[Collected data]
-- Opening Marker --

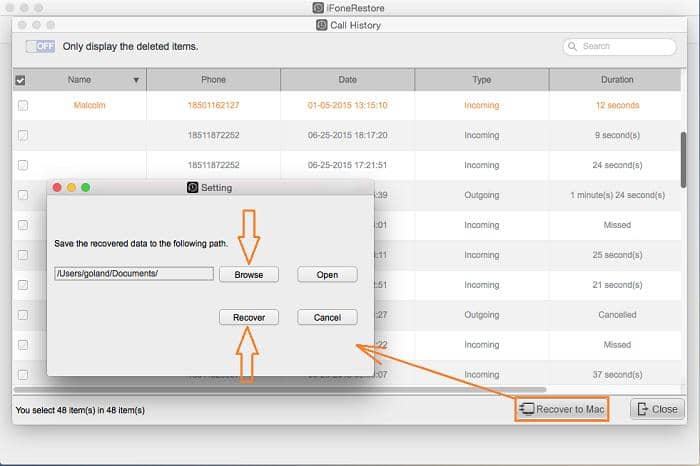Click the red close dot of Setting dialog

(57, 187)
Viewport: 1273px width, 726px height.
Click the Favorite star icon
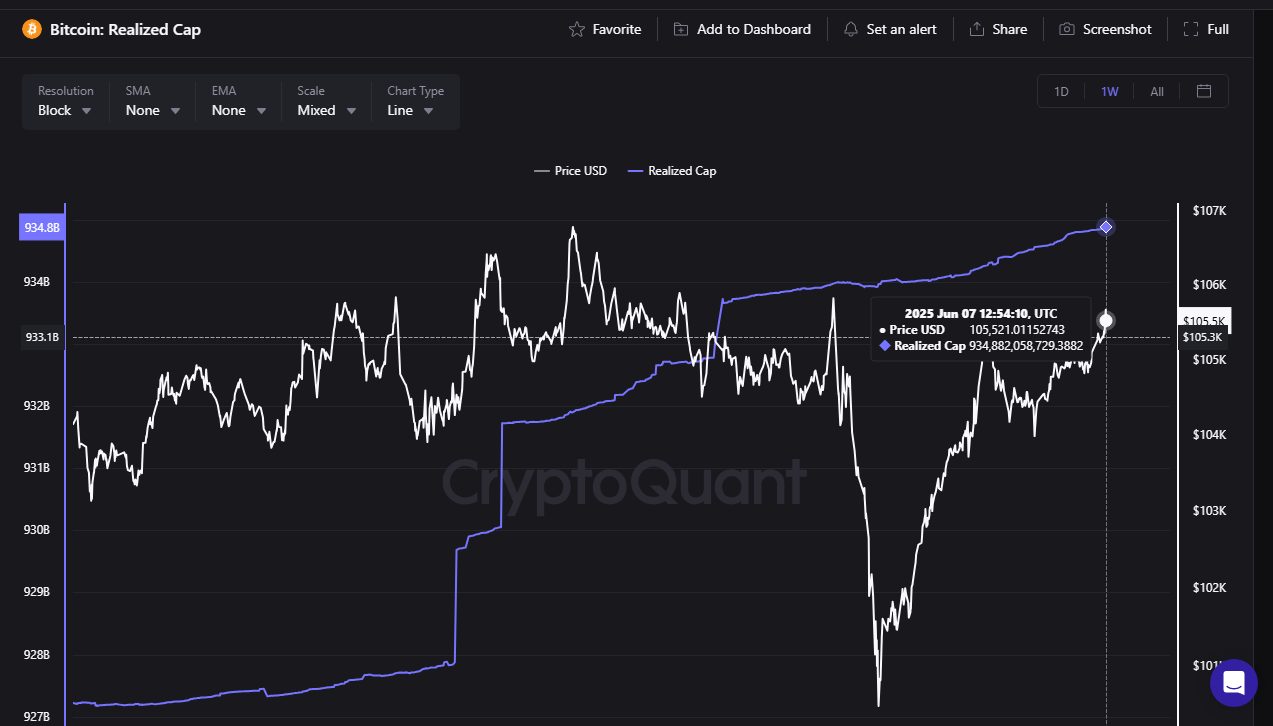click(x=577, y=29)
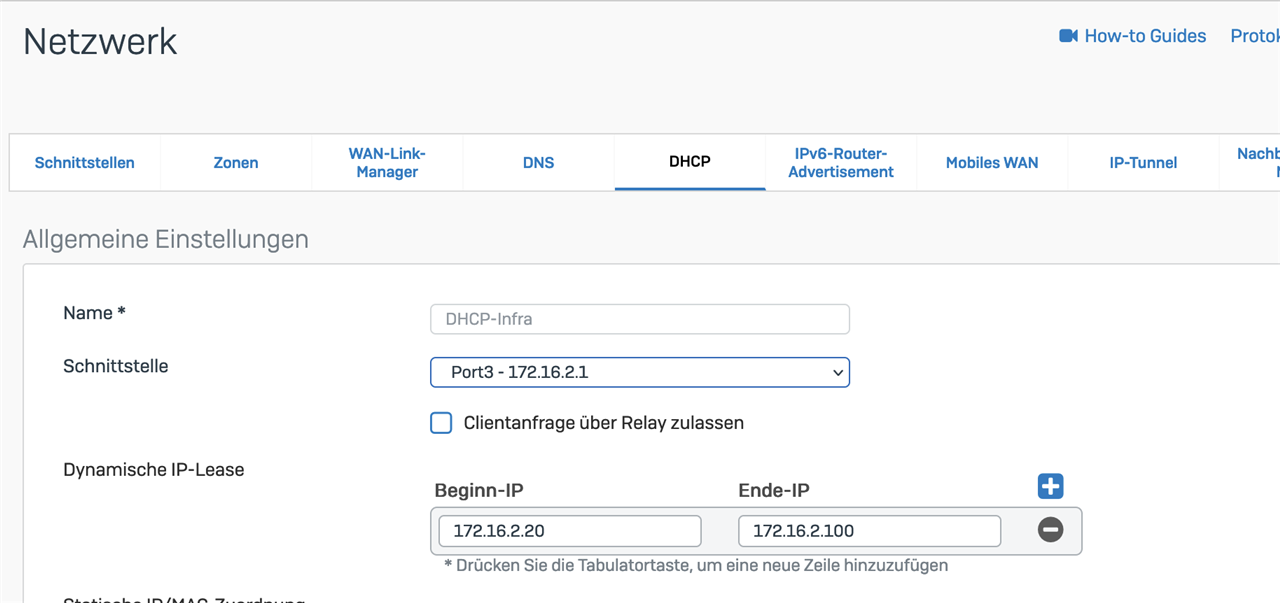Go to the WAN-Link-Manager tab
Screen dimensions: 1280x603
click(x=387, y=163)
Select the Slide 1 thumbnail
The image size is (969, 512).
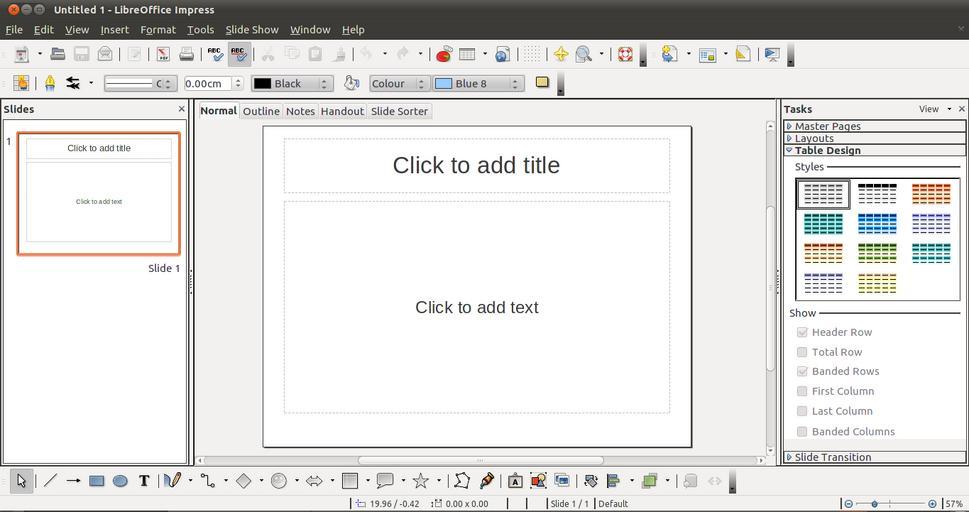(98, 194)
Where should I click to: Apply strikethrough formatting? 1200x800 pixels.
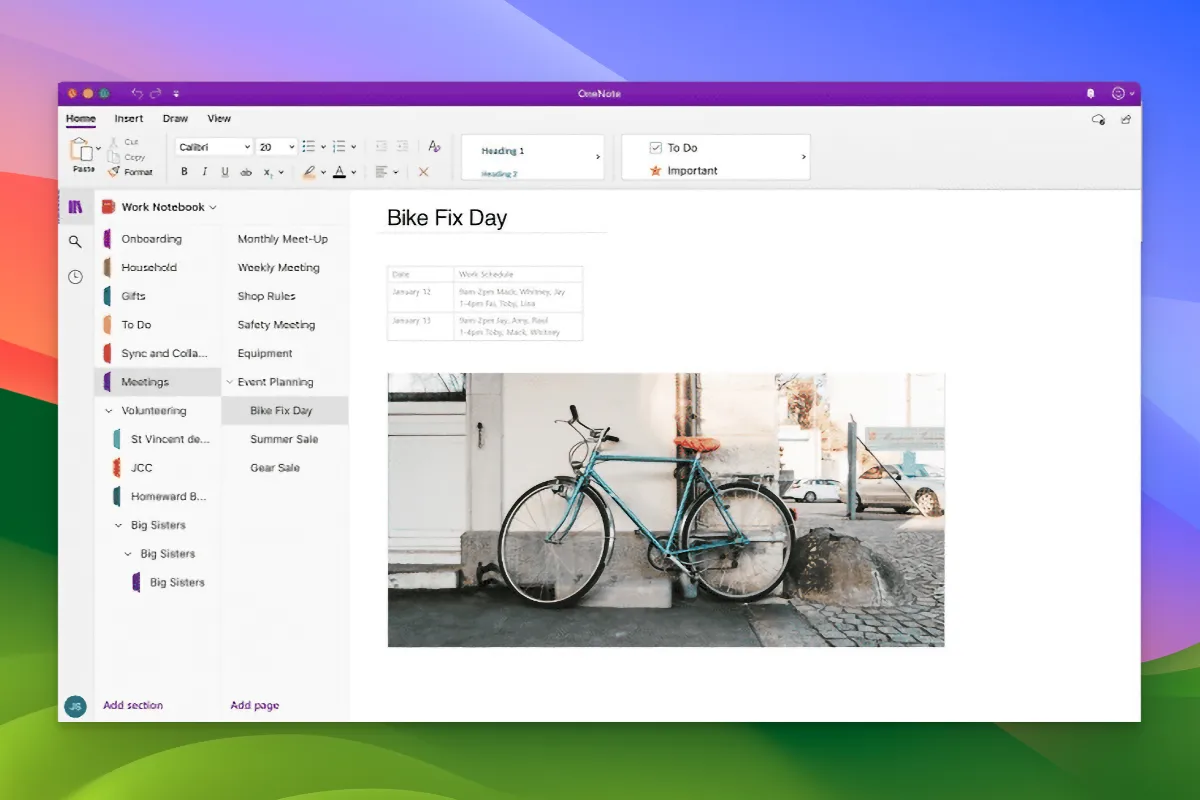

-- Closing Marker --

◆ **WHAT THE EXERCISE ASKS**
Starting at the line that contains "Select the Slide 1 thumbnail", reproduce every line through the last one in the records exactly, and omit all pictures.

◆ **TASK OUTPUT**
Select the Slide 1 thumbnail
The image size is (969, 512).
(98, 194)
Where should I click to: Apply strikethrough formatting? 1200x800 pixels.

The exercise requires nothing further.